A list of chat completion choices. Can be more than one if n is greater than 1.

created
integer
required

The Unix timestamp (in seconds) of when the chat completion was created.

model
string
required

The model used for the chat completion.

object
string
required

The object type, which is always chat.completion.

Allowed value: "chat.completion"
service_tier
enum<string> | null

Specifies the processing type used for serving the request.

  • If set to 'auto', then the request will be processed with the service tier configured in the Project settings. Unless otherwise configured, the Project will use 'default'.
  • If set to 'default', then the request will be processed with the standard pricing and performance for the selected model.
  • If set to 'flex' or 'priority', then the request will be processed with the corresponding service tier.
  • When not set, the default behavior is 'auto'.

When the service_tier parameter is set, the response body will include the service_tier value based on the processing mode actually used to serve the request. This response value may be different from the value set in the parameter.

Available options:
auto,
default,
flex,
scale,
priority
system_fingerprint
string

This fingerprint represents the backend configuration that the model runs with.

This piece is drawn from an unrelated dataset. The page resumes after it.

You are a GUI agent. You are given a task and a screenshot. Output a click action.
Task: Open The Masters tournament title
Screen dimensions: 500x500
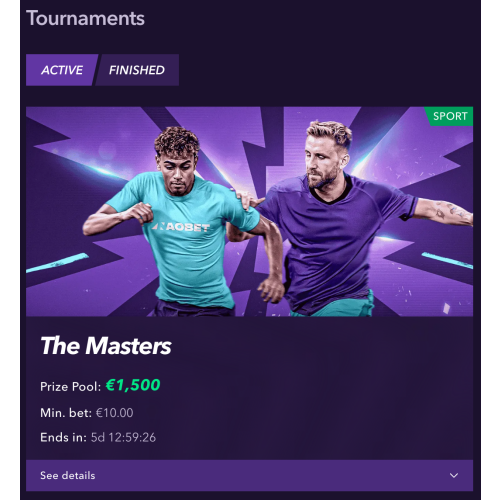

Can be used in conjunction with the seed request parameter to understand when backend changes have been made that might impact determinism.

usage
CompletionUsage · object

Usage statistics for the completion request.

tools_executed
string[] | null

List of tool names that were executed server-side (e.g., MCP tools). Only present when tools were executed on the server rather than returned for client-side execution.

mcp_server_errors
Mcp Server Errors · object

Information about MCP server failures, if any occurred during the request. Contains details about which servers failed and why, along with recommendations for the user. Only present when MCP server failures occurred.